NIPS 2018
Sun Dec 2nd through Sat the 8th, 2018 at Palais des Congrès de Montréal
Paper ID:3470
Title:Causal Inference via Kernel Deviance Measures

Reviewer 1


		
This paper proposes a novel approach to causal discovery based on kernel conditional deviance methods. I found the paper very well structured and well written. After setting out the problem and giving a nice visual motivation for their approach, the main contributions are clearly described, and the related work is very nicely summarized in the next section. In the description of the proposed approach, the notation was well introduced, the approach is quite intuitive and accessible through the provided description, and I didn’t find any problems with the mathematical description and derivations. Finally, the set-up of the simulation study was well described so that I would expect to be able to reproduce the results, and the results are quite impressive in that the proposed approach performs well in comparison to existing approaches.

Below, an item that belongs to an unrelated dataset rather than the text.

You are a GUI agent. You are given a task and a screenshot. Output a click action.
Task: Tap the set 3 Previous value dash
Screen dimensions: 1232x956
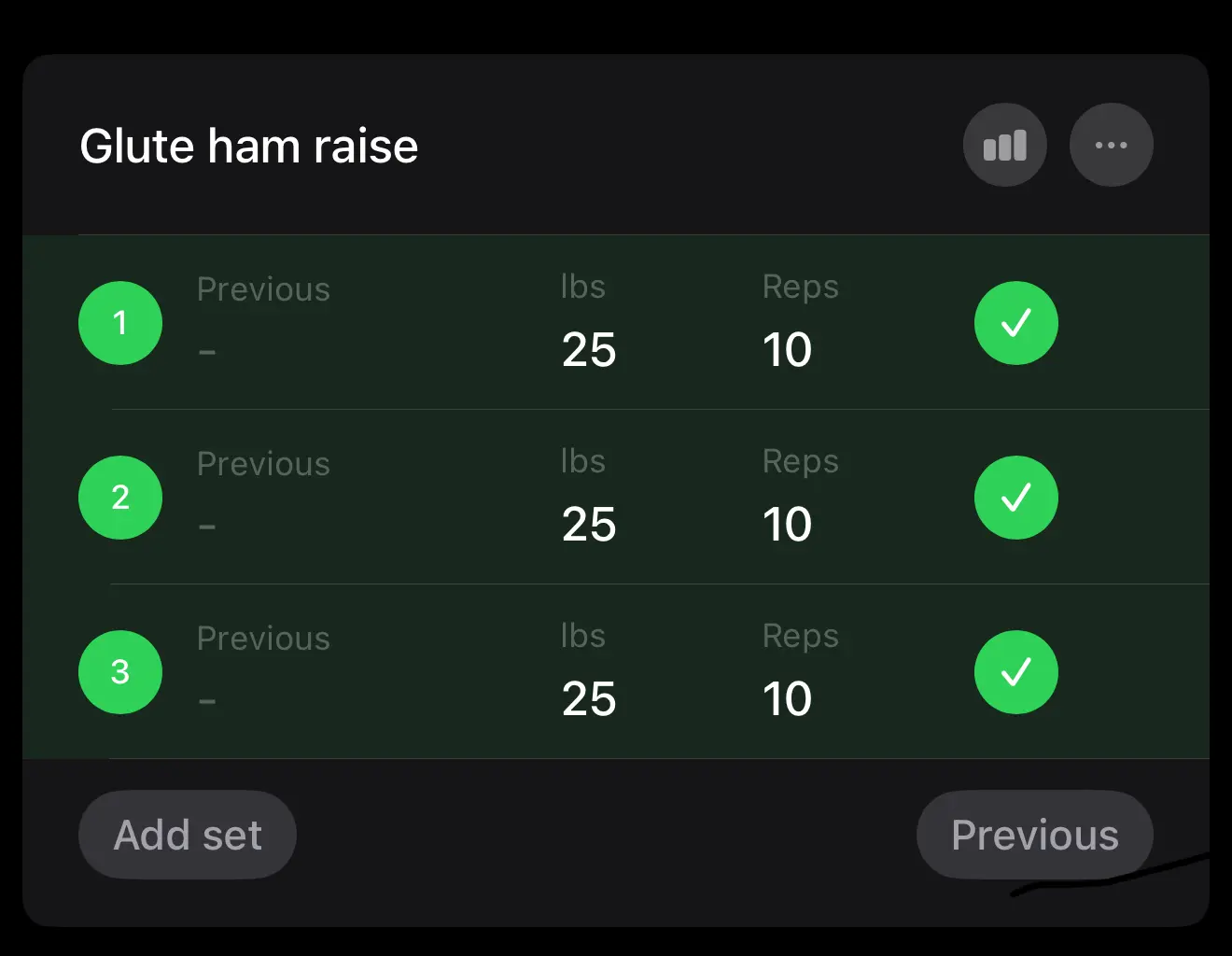(x=207, y=702)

A few minor comments: - For me, the motivating example in the introduction would have been easier accessible with more details which values of x and y, respectively were used in generating the plots. - In the simulation experiments in Table 3 in the supplements, it is nice that their proposed method achieves perfect performance in almost all scenarios, but that makes me wonder when it does not achieve perfect performance and how it compares in these scenarios to the alternative methods. I.e. I would be interested in more simulations with larger noise. Furthermore, I would be interested in seeing how KCDC performs for linear or quadratic association between X and Y. - There were a couple of minor typos which could be removed from one more proofread.

Reviewer 2


		
In this manuscript, the authors propose a fully nonparametric method called KCDC to discover causal relationships from observational data. The method is motivated by the observation that there should be an asymmetry between cause and effect in terms of the variability. An applicable measure using the framework of RKHS space is derived. The good performance is verified in both synthetic and real-world datasets. Strengths: 1. Overall, I didn’t find any obvious weakness or error in the paper. I think the contribution is solid, and the writing and logic are quite clear. 2. The framework does not postulate a priori assumption on the functional structure, overcoming some problems in the literature. 3. Using the RKHS framework makes the approach widely applicable in many data situations. Minor comments: 1. I think the most relevant literature is [11]. It’s better to compare with the work more in the method part, or compare with the work in more details. 2. As the most relevant work, it’s better to put [11] in the benchmarks. 3. The detailed description of Figure 1 is lacking, making it confused at first view.

Reviewer 3


		
This paper provides a tractable method for identifying causality in bivariate data. In particular, they posit that the Kolmogorov complexity of the effect's generating mechanism is independent of the value of cause, whereas the opposite does not hold. The authors appeal to heuristics and do not provide any theory regarding identifiability, but the method works very well across a wide variety of simulation settings and on a standard benchmark data set. Comments: 1) The authors state that they variety of kernels for the input and response "yielded fairly consistent performance" and they report the results for one specific setting. Is there an intuition as to which kernels would work better in different situations? Or should you be using the same kernel for cause and effect? In the paper, they use 2 different kernels. 2) Roughly what is the computational cost of determining a single causal relationship? The authors mention in section 5 that this could be extended to multivariate data, but would taht be computationally feasible? 3) It might be interesting to also look at the "level" of the test. For instance, in the case where we know the graph is unidentifiable (linear gaussian for example), what does the distribution of T^{KCDC} look like?